---------- DATA FOR REVIEW ----------

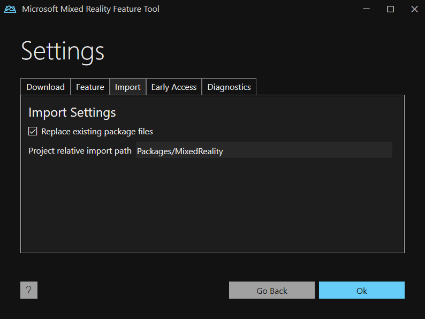
Task: Click the large Settings page title
Action: click(x=63, y=51)
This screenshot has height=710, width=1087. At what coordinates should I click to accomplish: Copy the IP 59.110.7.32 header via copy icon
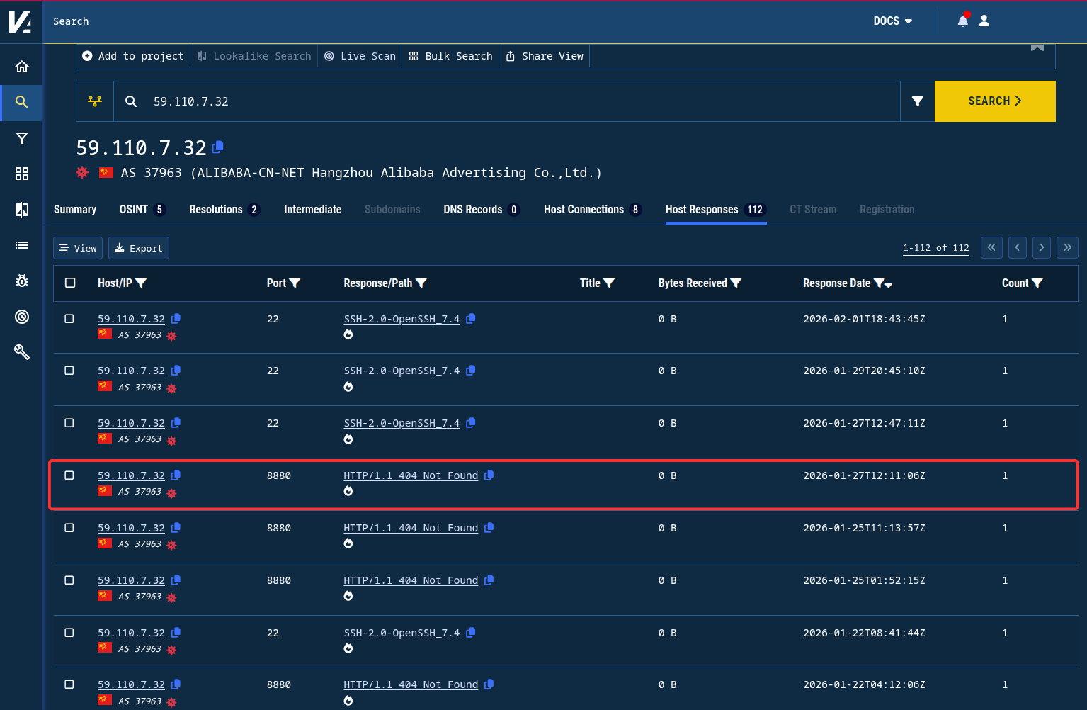217,147
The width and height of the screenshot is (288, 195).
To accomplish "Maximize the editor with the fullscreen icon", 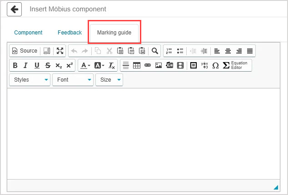I will (60, 51).
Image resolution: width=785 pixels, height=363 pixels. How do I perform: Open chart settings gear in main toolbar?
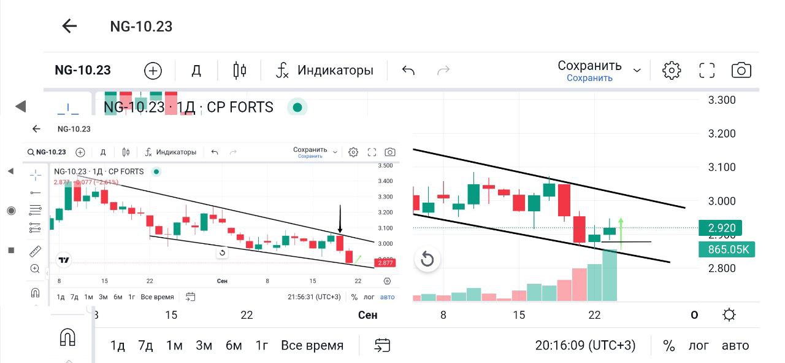pos(672,70)
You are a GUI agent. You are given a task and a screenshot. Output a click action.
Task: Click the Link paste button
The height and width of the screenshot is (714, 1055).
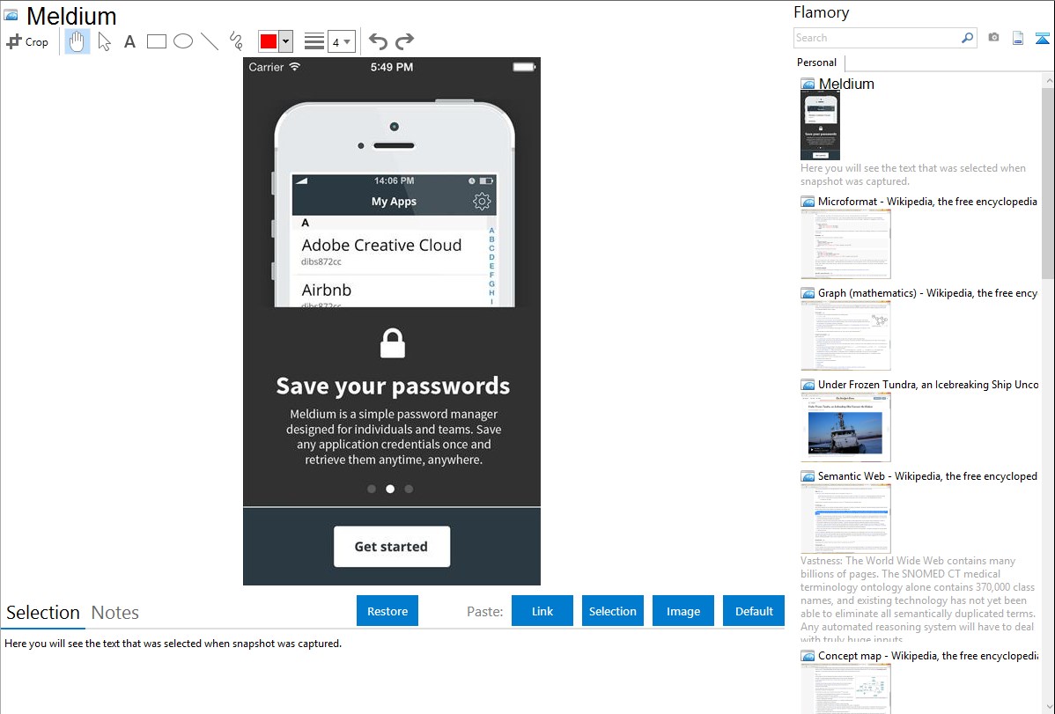click(x=542, y=611)
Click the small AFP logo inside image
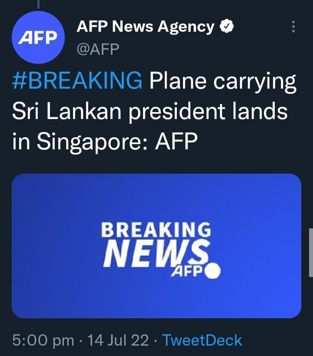This screenshot has width=313, height=356. pos(187,271)
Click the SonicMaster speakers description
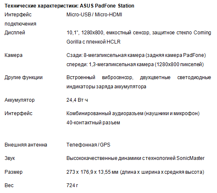Screen dimensions: 217x193 (135, 158)
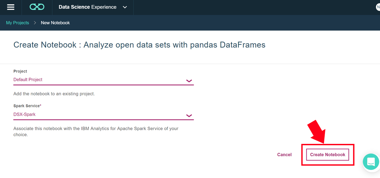The height and width of the screenshot is (178, 380).
Task: Click the breadcrumb separator arrow
Action: 35,23
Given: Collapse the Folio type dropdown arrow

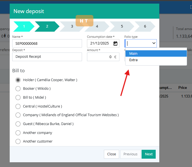Looking at the screenshot, I should [x=154, y=43].
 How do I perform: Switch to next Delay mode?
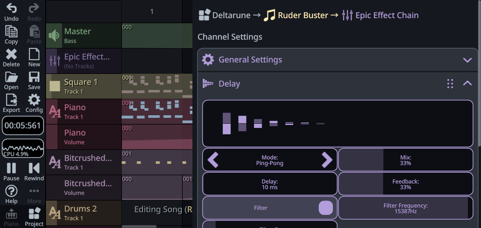327,160
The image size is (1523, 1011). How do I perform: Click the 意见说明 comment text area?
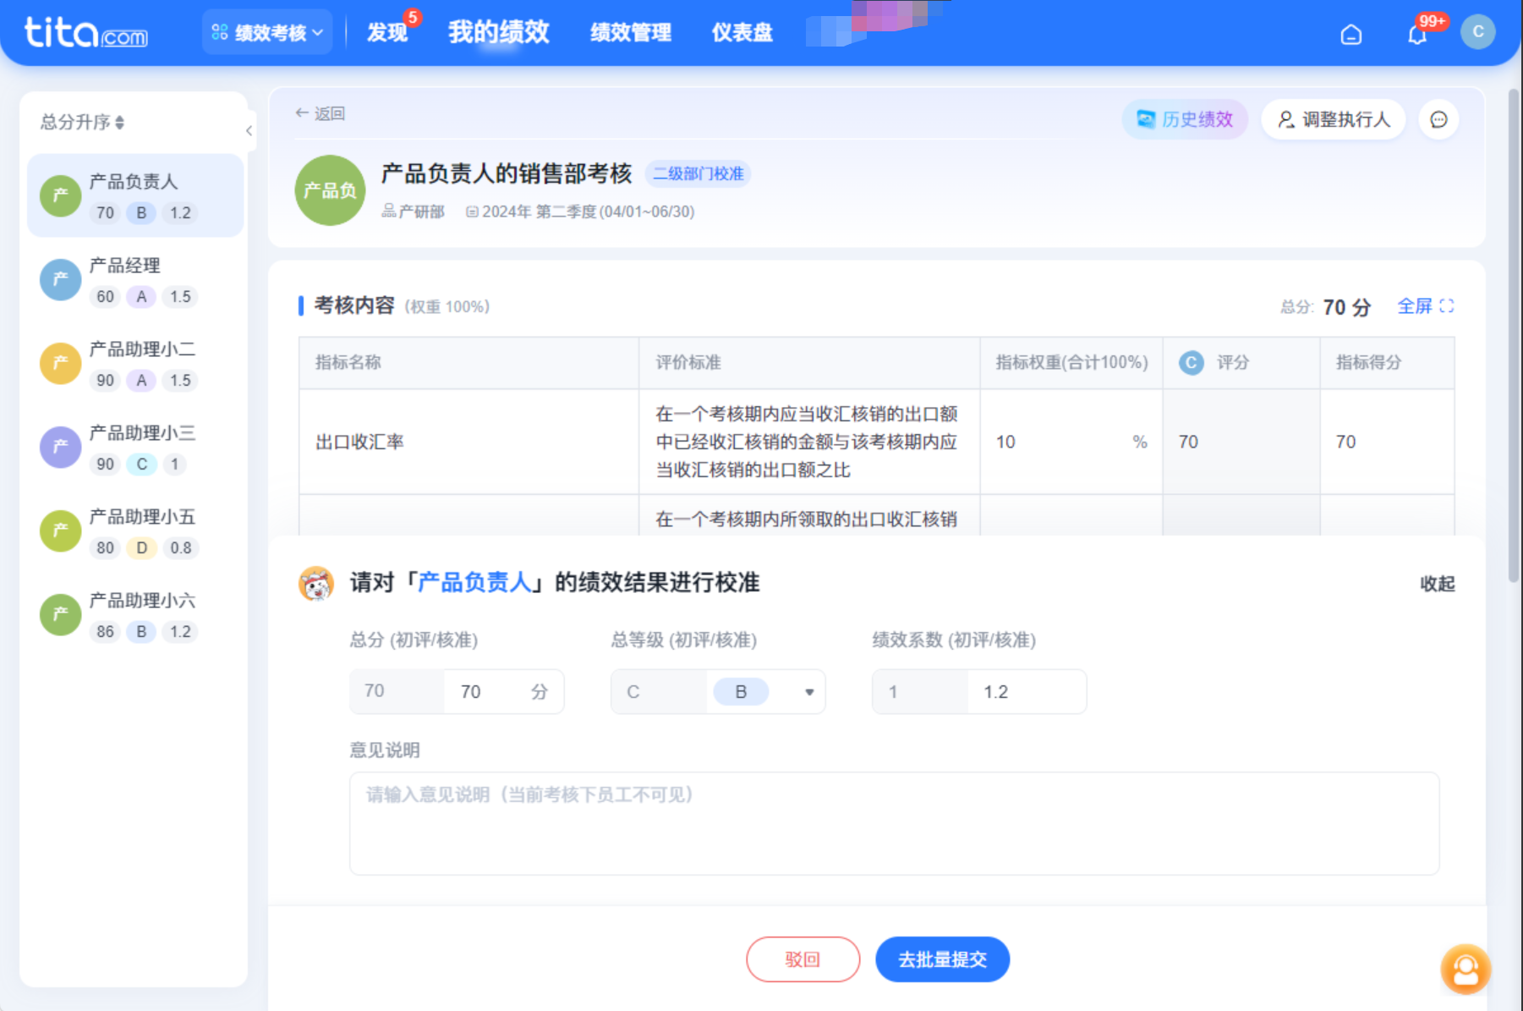point(894,823)
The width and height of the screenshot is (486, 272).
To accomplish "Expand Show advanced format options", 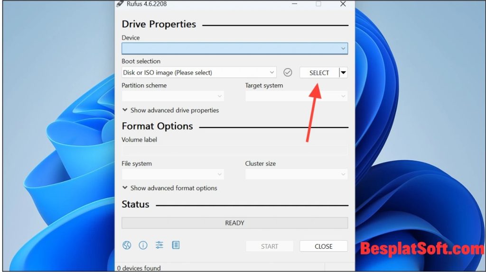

----------

§ **WORK ORDER**: Set down word for word every line from the one containing "Click the small AFP logo inside image" through the last line of the records above, both ends included. Leave out the pictures.

§ **RESULT FOR THIS TASK**:
Click the small AFP logo inside image
This screenshot has width=313, height=356. pos(187,271)
Click the SonicMaster speakers description
Screen dimensions: 217x193 (135, 158)
The height and width of the screenshot is (178, 380).
Task: Click the breadcrumb separator arrow
Action: 35,23
Given: Collapse the Folio type dropdown arrow

Looking at the screenshot, I should [x=154, y=43].
 How do I perform: Switch to next Delay mode?
327,160
The image size is (1523, 1011). How do I perform: Click the 意见说明 comment text area?
point(894,823)
The width and height of the screenshot is (486, 272).
To accomplish "Expand Show advanced format options", 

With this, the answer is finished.